In other words, the visual imagination of the work is not only on the surface, relating to the 2-D ocular image, but performs the possibilities of a wider synaesthetic world of perception in which multiple forms of energy, sound, bodies, and space are entangled. The hypnotic quality and vibrating power of a Kené are amongst the valued aspects of the art form – in which Flores’ work excels.
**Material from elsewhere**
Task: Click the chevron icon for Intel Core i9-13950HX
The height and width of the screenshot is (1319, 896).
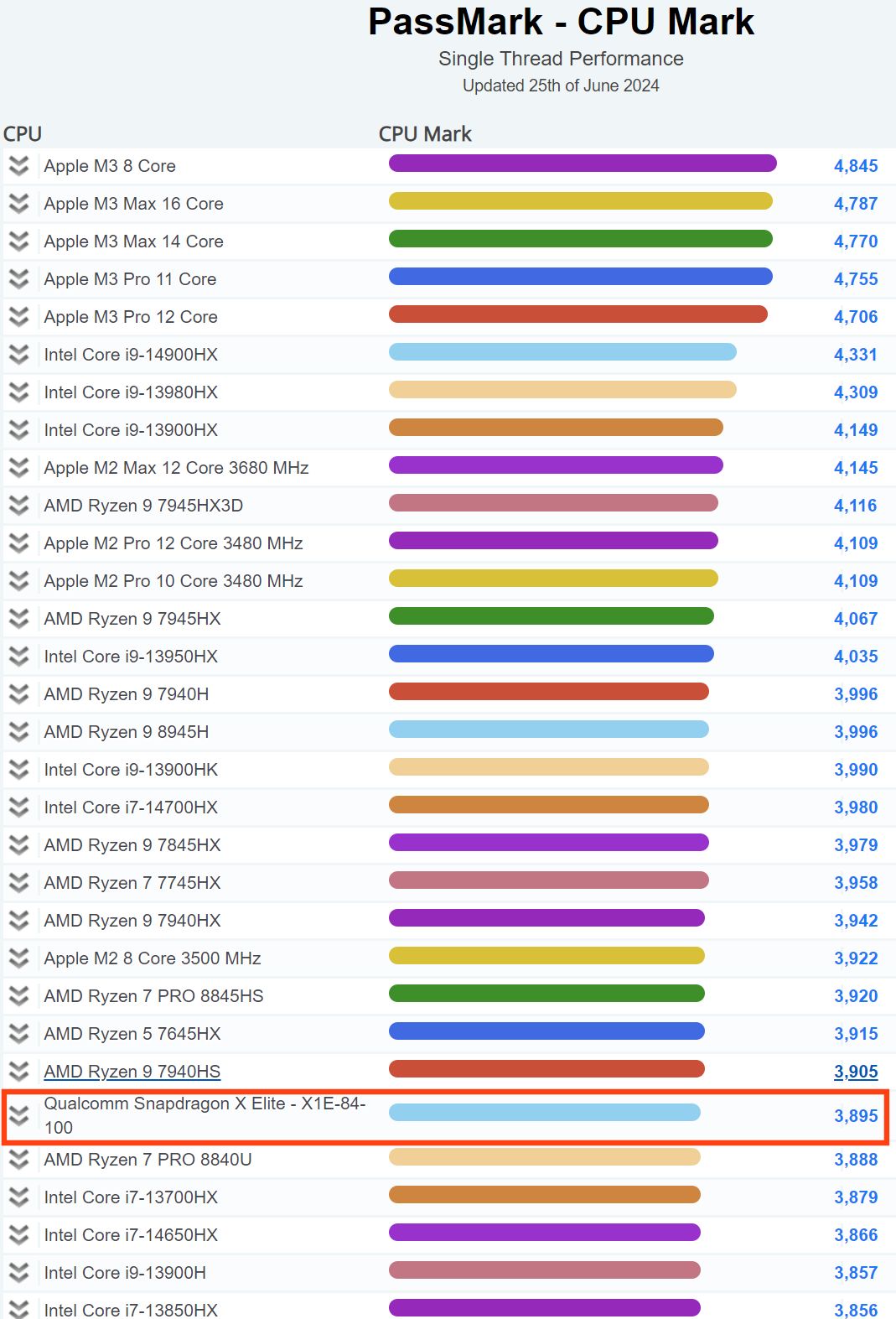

Sara Flores utilizes a variety of polychrome natural dyes that she personally prepares from autochthone flora such as the leaves of the amí for the purple, the fruit of achiote for the red, the bark of the yacushapana for the black, the root of the guisador for the yellow – just to name a few of the plants her practice requires establishing relationships with.
​
Sara Flores’ collaborations with The Shipibo Conibo Center entail the re-mapping of the paintings back into sound forms. For the Projective Drawing exhibition curated by Brett Littman at the Austrian Cultural Forum, a special interactive sound piece was developed to allow audiences to enter into the spirit of the paintings and modify its ambience by responding to the patterns and the environment. First, an immersive soundscape was composed based on recordings from the Amazonian rainforest. Then through special software, the composition became subject to live modification by the audience as they whispered, hummed, sang, whistled, and cried into the microphone at the center of the room.
The Shipibo Conibo Center collaborations are part of an effort intended to overstep the colonial paradigms that have separated indigenous artists from the contemporary art setting.